Using the data beneath this instruction, retype only the lines from the one that contains "Instruction: View site" down to the one that contains "Click the golden", both included, exactly as they appear.

(Source records)
⁂
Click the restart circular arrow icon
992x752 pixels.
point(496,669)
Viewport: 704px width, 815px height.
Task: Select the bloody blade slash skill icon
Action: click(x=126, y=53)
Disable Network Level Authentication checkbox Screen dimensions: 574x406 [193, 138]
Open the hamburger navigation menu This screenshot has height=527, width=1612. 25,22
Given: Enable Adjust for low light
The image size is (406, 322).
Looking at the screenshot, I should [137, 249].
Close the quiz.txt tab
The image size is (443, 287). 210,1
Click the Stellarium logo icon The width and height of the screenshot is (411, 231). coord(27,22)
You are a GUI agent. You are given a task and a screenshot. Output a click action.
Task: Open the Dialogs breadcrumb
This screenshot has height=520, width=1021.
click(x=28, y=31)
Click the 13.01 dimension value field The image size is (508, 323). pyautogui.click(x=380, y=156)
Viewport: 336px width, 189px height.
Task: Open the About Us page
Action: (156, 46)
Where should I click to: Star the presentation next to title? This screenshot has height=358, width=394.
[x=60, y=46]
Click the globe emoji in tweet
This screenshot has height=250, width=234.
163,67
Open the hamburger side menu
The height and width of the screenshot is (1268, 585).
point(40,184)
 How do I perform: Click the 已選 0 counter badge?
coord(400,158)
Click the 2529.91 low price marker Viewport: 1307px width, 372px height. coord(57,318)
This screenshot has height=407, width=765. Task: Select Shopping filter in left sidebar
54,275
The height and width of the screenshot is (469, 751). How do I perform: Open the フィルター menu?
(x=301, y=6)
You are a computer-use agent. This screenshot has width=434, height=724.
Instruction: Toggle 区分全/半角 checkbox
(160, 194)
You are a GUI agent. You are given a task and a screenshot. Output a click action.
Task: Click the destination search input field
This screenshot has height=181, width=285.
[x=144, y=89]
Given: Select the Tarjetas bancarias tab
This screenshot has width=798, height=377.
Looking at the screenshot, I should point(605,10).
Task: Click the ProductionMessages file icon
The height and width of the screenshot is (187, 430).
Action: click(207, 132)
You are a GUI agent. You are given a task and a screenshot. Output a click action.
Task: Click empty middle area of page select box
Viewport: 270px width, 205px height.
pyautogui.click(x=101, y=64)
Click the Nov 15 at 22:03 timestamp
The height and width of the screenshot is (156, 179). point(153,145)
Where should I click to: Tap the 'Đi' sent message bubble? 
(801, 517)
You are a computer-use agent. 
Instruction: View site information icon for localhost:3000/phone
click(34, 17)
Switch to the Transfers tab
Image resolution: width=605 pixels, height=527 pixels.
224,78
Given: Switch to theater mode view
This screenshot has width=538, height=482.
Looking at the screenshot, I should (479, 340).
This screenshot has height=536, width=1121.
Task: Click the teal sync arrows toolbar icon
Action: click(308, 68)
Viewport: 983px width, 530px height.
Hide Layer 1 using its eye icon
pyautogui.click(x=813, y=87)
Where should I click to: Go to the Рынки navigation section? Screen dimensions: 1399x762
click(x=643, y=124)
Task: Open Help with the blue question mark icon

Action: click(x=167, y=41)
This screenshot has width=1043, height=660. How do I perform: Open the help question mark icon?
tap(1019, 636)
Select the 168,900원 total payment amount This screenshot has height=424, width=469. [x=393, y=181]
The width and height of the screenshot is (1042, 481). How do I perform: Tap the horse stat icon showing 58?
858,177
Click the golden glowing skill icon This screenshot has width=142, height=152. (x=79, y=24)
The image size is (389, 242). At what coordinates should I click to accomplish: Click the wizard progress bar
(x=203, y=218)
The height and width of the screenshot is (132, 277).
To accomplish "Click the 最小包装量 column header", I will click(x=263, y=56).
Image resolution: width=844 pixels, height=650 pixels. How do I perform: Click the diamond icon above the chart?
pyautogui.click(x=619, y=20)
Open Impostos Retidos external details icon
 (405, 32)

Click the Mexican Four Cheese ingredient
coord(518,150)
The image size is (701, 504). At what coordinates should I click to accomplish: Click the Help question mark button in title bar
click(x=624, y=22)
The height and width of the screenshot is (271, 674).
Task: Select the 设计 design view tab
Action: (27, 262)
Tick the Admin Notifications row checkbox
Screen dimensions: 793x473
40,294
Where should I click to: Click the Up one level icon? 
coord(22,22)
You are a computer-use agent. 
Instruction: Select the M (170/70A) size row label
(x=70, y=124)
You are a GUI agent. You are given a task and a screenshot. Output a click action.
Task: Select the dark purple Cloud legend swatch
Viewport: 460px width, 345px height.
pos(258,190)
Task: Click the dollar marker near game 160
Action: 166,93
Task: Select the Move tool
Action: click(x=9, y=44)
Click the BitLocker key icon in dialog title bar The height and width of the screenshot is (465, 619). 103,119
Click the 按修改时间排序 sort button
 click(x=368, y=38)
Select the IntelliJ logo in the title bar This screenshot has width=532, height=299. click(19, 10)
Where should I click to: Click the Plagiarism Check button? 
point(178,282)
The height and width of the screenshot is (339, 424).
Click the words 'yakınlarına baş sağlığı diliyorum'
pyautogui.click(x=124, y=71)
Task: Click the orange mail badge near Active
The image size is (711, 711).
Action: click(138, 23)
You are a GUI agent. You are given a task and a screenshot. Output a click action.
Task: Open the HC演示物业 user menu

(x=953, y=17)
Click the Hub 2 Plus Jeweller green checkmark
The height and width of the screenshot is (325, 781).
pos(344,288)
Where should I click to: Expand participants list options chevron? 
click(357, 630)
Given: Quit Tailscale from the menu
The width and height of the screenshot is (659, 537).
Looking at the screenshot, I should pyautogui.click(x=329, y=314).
⁂
TASK ANSWER –
Instruction: View site information icon for localhost:3000/phone
click(34, 17)
Switch to the Transfers tab
Image resolution: width=605 pixels, height=527 pixels.
224,78
Given: Switch to theater mode view
This screenshot has width=538, height=482.
Looking at the screenshot, I should (479, 340).
This screenshot has height=536, width=1121.
Task: Click the teal sync arrows toolbar icon
Action: click(308, 68)
Viewport: 983px width, 530px height.
Hide Layer 1 using its eye icon
pyautogui.click(x=813, y=87)
Where should I click to: Go to the Рынки navigation section? Screen dimensions: 1399x762
click(x=643, y=124)
Task: Open Help with the blue question mark icon

Action: click(x=167, y=41)
This screenshot has width=1043, height=660. How do I perform: Open the help question mark icon?
tap(1019, 636)
Select the 168,900원 total payment amount This screenshot has height=424, width=469. [x=393, y=181]
The width and height of the screenshot is (1042, 481). How do I perform: Tap the horse stat icon showing 58?
858,177
Click the golden glowing skill icon This screenshot has width=142, height=152. (x=79, y=24)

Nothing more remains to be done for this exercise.